Die Zusatzdienstleistungen wurden zwar zum Teil schon in der Definition und den Abgrenzungen des Private-Banking-Begriffs (2.1 und 2.2) aufgeführt, sollen hier jedoch noch einmal vollständig erwähnt werden. Als Nicht-Kerngeschäft gilt zuallererst die Finanzierungsberatung. Diese ist eng verwoben mit dem Immobilienmanagement, umfasst aber auch die Finanzierung von Autos, Yachten und Konsumgütern. Ferner ist die Nachlass- und Erbschaftsberatung weit verbreitet, um die Assets der Kunden im Trauerfall im Hause behalten zu können. Typisch sind weiterhin die Versicherungs- und Altersvorsorgeberatung, die jedoch klaren Retail-Charakter haben. Wird das Vermögen eines Unternehmers betreut, so ist der Übergang zum Investmentbanking fließend, angeboten werden daher zum Teil auch Private Equity und Mergers & Acquisitions. Darüber hinaus werden Expertendienstleistungen im Bereich Kunst, Antiquitäten und Beteiligungsmanagement bereitgestellt. Das Thema der Stiftungsgründung und –betreuung ist aufgrund der gestiegenen Nachfrage ebenfalls bei allen größeren Anbietern präsent (vgl. Münchbach 2001, S. 38).

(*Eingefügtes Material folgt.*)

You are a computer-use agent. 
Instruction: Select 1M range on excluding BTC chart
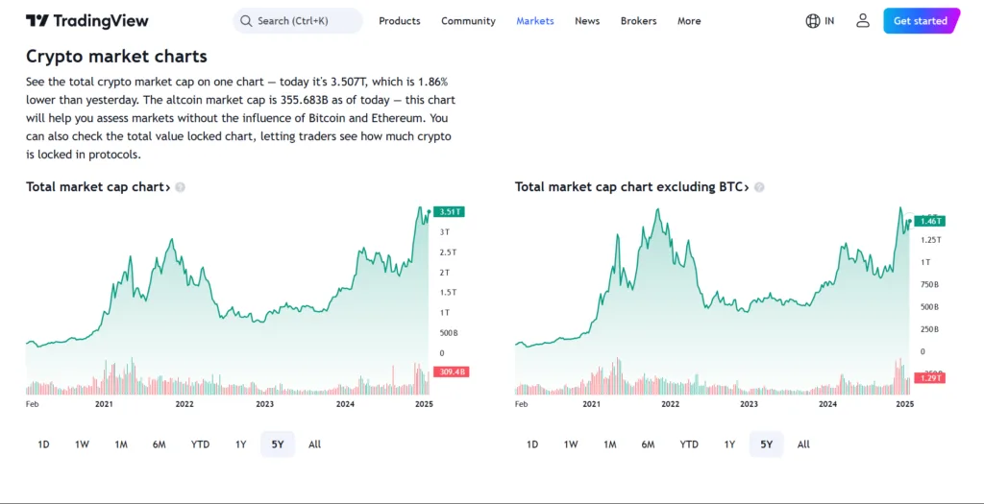[609, 444]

17 % der AuM westeuropäischer Private-Banking-Kunden werden in Form von Beratungsmandaten betreut (vgl. McKinsey 2012b, S. 9). Ziel dieses Kapitels soll es sein, das Geschäftsfeld der „Advisory Services“ zu definieren, die unterschiedlichen Begrifflichkeiten abzugrenzen und so zu einer Arbeitsdefinition des aktiven Wertpapiermanagements zu gelangen. Im Anschluss wird der Beratungsprozess beschrieben, wobei ein spezielles Augenmerk auf die Bedeutung der Berater gelegt werden soll. Von besonderem öffentlichen Interesse ist aktuell die Gebührengestaltung, die im weiteren Verlauf betrachtet wird. Schließlich folgt eine Erörterung der Erfolgsfaktoren und Vorteile sowie der Risiken und Nachteile für die Anbieter und die Nachfrager dieser Kerndienstleistung im Sinne der Forschungsfrage.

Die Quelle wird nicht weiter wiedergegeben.